Historically, nuclear power was supported by the Gaullists, the Socialist Party and the Communist Party. A 2001 Ipsos poll found that 70% of the French population had a "good opinion" of nuclear energy in France and 63% want their country to remain a nuclear leader.[14] According to reporter Jon Palfreman, the construction of the Civaux Nuclear Power Plant was welcomed by the local community in 1997: In France, unlike in America, nuclear energy is accepted, even popular. Everybody I spoke to in Civaux loves the fact their region was chosen. The nuclear plant has brought jobs and prosperity to the area. Nobody I spoke to, nobody, expressed any fear.

That, apparently, is what a generation growing up with 77% nuclear power thinks. They have no fear of the fuel or waste storage or transportation, even though they transport over 10,000 tonnes per year of fuel to their power plants (4,500 from Canada), and deal with 10,000 tonnes of waste coming out.

And they do believe the greenhouse-gas figures, even their environmentalists:

In the same Ipsos poll, 88 percent of the population believe that reducing the greenhouse effect was a major reason to continue using nuclear power.[14] French environmentalist Bruno Comby started the group Environmentalists For Nuclear Energy, and says, "If well-managed, nuclear energy is very clean, does not create polluting gases in the atmosphere, produces very little waste and does not contribute to the greenhouse effect".

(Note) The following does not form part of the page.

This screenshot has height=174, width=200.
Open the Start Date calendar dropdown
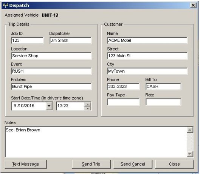(x=49, y=106)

I went googling with "french anti nuclear" power organizations (to distinguish from anti-Bomb activists) and I'm still looking. I did stumble across an article "French Cling to the Nuclear Dream" that lamented "France is unique not only in the extent to which the government has committed itself to a nuclear course, but in the degree to which the French public seems to have accepted the risks of nuclear power. According to a poll released in January by the Swedish Institute for Opinion Research, fully 64 percent of the French population supports nuclear energy, and only 27 percent oppose it." Then I looked to the top of the page and it was from 1986. Apparently, they were clinging to the dream then, and are still "clinging" a third of a century later. From the Wikipedia: "A 2001 Ipsos poll found that 70% of the French population had a "good opinion" of nuclear energy in France and 63% want their country to remain a nuclear leader."

In short, support has gone up the longer the power stations sit there, the more fuel that is shipped to them, the more waste that is disposed of. In a country that most would describe as pretty lefty compared to Canada, much less the States, and is not shy of street demonstrations.

That alone hints to me that the high costs and high carbon output of a nuclear industry cannot be the problem Dr. Caldicott suggests; if they were, the few French anti-nuclear activists would have more to work with. Somebody would have "followed the money" by now; and somebody else would have "followed the carbon".